ADRSM (Ancient DNA Read Simulator for Metagenomics) is a tool designed to simulate the paired-end sequencing of a metagenomic community. ADRSM allows you to control precisely the amount of DNA from each organism in the community, which can be used to benchmark different metagenomics methods.
conda install -c maxibor adrsm
adrsm -d ./data/genomes ./data/short_genome_list.csv
metagenome.{1,2}.fastq: Simulated paired end readsstats.csv: Statistics of simulated metagenome (organism, percentage of organism's DNA in metagenome)
$ adrsm --help
usage: ADRSM v0.6 [-h] [-d DIRECTORY] [-r READLENGTH] [-n NBINOM]

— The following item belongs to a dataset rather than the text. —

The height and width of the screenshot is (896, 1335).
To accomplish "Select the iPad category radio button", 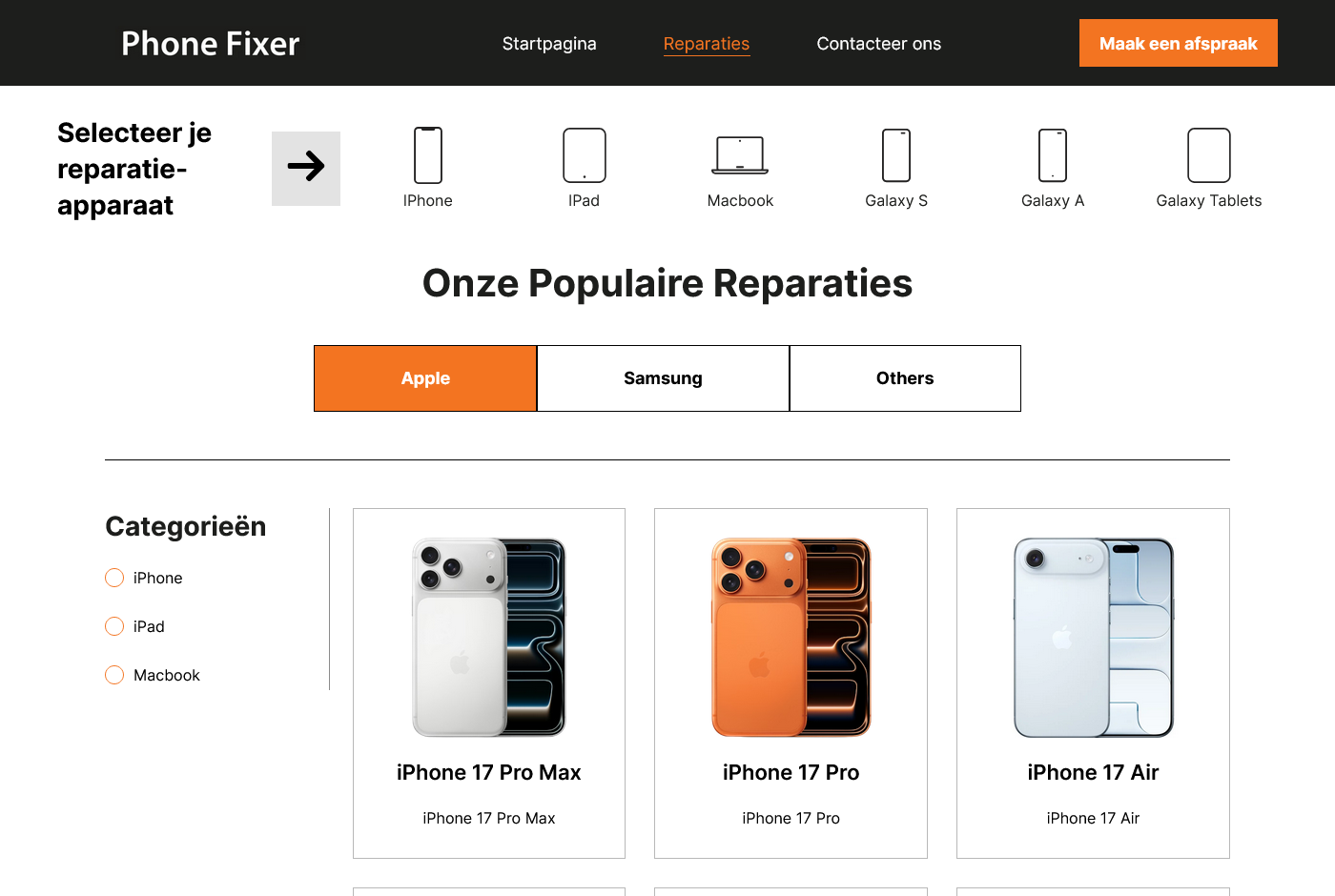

[-fwd FWDADAPT] [-rev REVADAPT] [-e ERROR] [-p GEOM_P]
[-m MIN] [-M MAX] [-o OUTPUT] [-q QUALITY] [-s STATS]
[-se SEED] [-t THREADS]
confFile
Ancient DNA Read Simulator for Metagenomics
positional arguments:
confFile path to configuration file
optional arguments:
-h, --help show this help message and exit
-d DIRECTORY path to genome directory. Default = .
-r READLENGTH Average read length. Default = 76
-n NBINOM n parameter for Negative Binomial insert length distribution.
Default = 8
-fwd FWDADAPT Forward adaptor. Default = AGATCGGAAGAGCACACGTCTGAACTCCAGTCAC
NNNNNNATCTCGTATGCCGTCTTCTGCTTG
-rev REVADAPT Reverse adaptor. Default =
AGATCGGAAGAGCGTCGTGTAGGGAAAGAGTGTAGATCTCGGTGGTCGCCGTATCATT
-e ERROR Illumina sequecing error. Default = 0.01
-p GEOM_P Geometric distribution parameter for deamination. Default =
0.5
-m MIN Deamination substitution base frequency. Default = 0.001
-M MAX Deamination substitution max frequency. Default = 0.3
-o OUTPUT Output file basename. Default = ./metagenome.*
-q QUALITY Base quality encoding. Default = d (PHRED+64)
-s STATS Statistic file. Default = stats.csv
-se SEED Seed for random generator. Default = 7357
-t THREADS Number of threads for parallel processing. Default = 2
Each genome fasta file must be named after the name of the organism. (example: data/genomes)
The configuration file is a .csv file describing, one line per genome, the mean insert size, and the expected genome coverage.
Example short_genome_list.csv:
| genome (mandatory) | insert_size (mandatory) | coverage (mandatory) | deamination (mandatory) |
|---|---|---|---|
| Agrobacterium_tumefaciens.fa | 47 | 0.1 | yes |
| Bacillus_anthracis.fa | 48 | 0.2 | no |
Given the sequencing error, and the random choice of inserts, the target coverage might differ slightly from the real coverage (fig 1)
Figure 1: Coverage plot for simulated sequencing of Elephas maximus mitocondria. Aligned with Bowtie2 (default-parameters). Read-length = 76, insert-length = 200.
The deamination is modeled using a Geometric distribution With the default parameters, the substitution frequency is depicted in fig 2:
Figure 2: Substitution frequency.
For each nucleotide, a random number Pu is sampled from an uniform distribution (of support [0 ,1]) and compared to the corresponding value Pg of the rescaled geometric PMF at this nucleotide.
If Pg >= Pu, the base is substituted (fig 3).
Figure 3: Substitutions distribution along a DNA insert, with default parameters.